Historical population
| Census | Pop. | Note | %± |
| 1790 | 891 |  | — |
| 1800 | 867 |  | −2.7% |
| 1810 | 1,493 |  | 72.2% |
| 1820 | 2,129 |  | 42.6% |
| 1830 | 2,487 |  | 16.8% |
| 1840 | 3,603 |  | 44.9% |
| 1850 | 4,233 |  | 17.5% |
| 1860 | 2,143 |  | −49.4% |
| 1870 | 1,152 |  | −46.2% |
| 1880 | 1,157 |  | 0.4% |
| 1890 | 1,099 |  | −5.0% |
| 1900 | 1,211 |  | 10.2% |
| 1910 | 1,157 |  | −4.5% |
| 1920 | 624 |  | −46.1% |
| 1930 | 468 |  | −25.0% |
| 1940 | 562 |  | 20.1% |
| 1950 | 578 |  | 2.8% |
| 1960 | 692 |  | 19.7% |
| 1970 | 620 |  | −10.4% |
| 1980 | 783 |  | 26.3% |
| 1990 | 1,020 |  | 30.3% |
| 2000 | 1,041 |  | 2.1% |
| 2010 | 1,124 |  | 8.0% |
| 2020 | 1,231 |  | 9.5% |
U.S. Decennial Census

===2010 census===
As of the census of 2010, there were 1,124 people, 452 households, and 323 families living in the town. The population density was 45.7 PD/sqmi. There were 537 housing units at an average density of 21.8 /sqmi. The racial makeup of the town was 98.8% White, 0.3% African American, 0.1% Native American, 0.4% Asian, 0.2% from other races, and 0.3% from two or more races. Hispanic or Latino of any race were 0.4% of the population.
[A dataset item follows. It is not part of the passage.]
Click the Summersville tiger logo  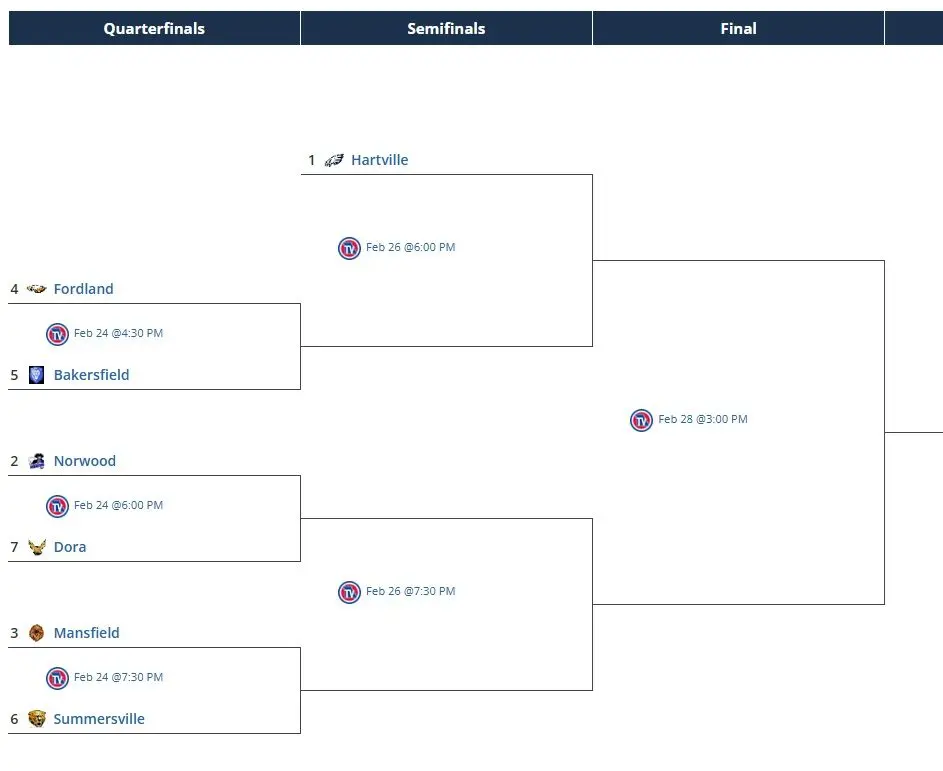point(38,719)
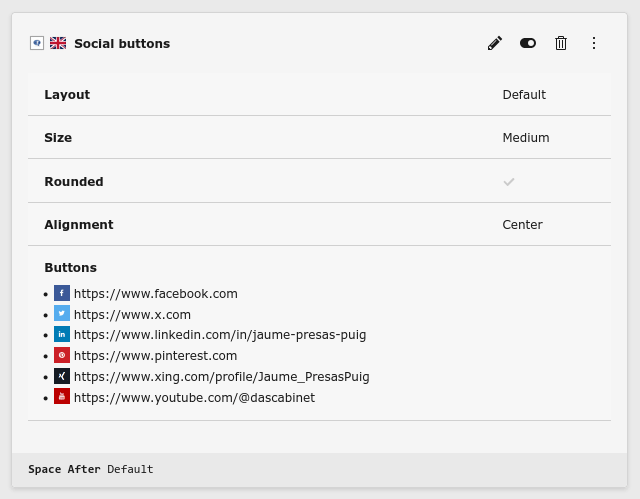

There were 452 households, of which 29.2% had children under the age of 18 living with them, 59.1% were married couples living together, 7.5% had a female householder with no husband present, 4.9% had a male householder with no wife present, and 28.5% were non-families. 19.7% of all households were made up of individuals, and 5.7% had someone living alone who was 65 years of age or older. The average household size was 2.49 and the average family size was 2.85.

The median age in the town was 41.6 years. 21.3% of residents were under the age of 18; 7.4% were between the ages of 18 and 24; 25.9% were from 25 to 44; 32.2% were from 45 to 64; and 13.3% were 65 years of age or older. The gender makeup of the town was 49.8% male and 50.2% female.

===2000 census===
As of the census of 2000, there were 1,041 people, 400 households, and 301 families living in the town. The population density was 42.3 PD/sqmi. There were 469 housing units at an average density of 19.0 /sqmi. The racial makeup of the town was 97.69% White, 0.10% African American, 1.15% Native American, 0.29% Asian, and 0.77% from two or more races. Hispanic or Latino of any race were 0.29% of the population.

There were 400 households, out of which 35.0% had children under the age of 18 living with them, 64.0% were married couples living together, 7.0% had a female householder with no husband present, and 24.8% were non-families. 17.5% of all households were made up of individuals, and 6.8% had someone living alone who was 65 years of age or older. The average household size was 2.60 and the average family size was 2.97.

In the town, the population was spread out, with 25.7% under the age of 18, 8.5% from 18 to 24, 32.6% from 25 to 44, 23.7% from 45 to 64, and 9.4% who were 65 years of age or older. The median age was 35 years. For every 100 females, there were 94.6 males. For every 100 females age 18 and over, there were 93.7 males.

The median income for a household in the town was $33,333, and the median income for a family was $35,924. Males had a median income of $29,342 versus $19,375 for females. The per capita income for the town was $14,524. About 13.6% of families and 13.4% of the population were below the poverty line, including 19.2% of those under age 18 and 12.5% of those age 65 or over.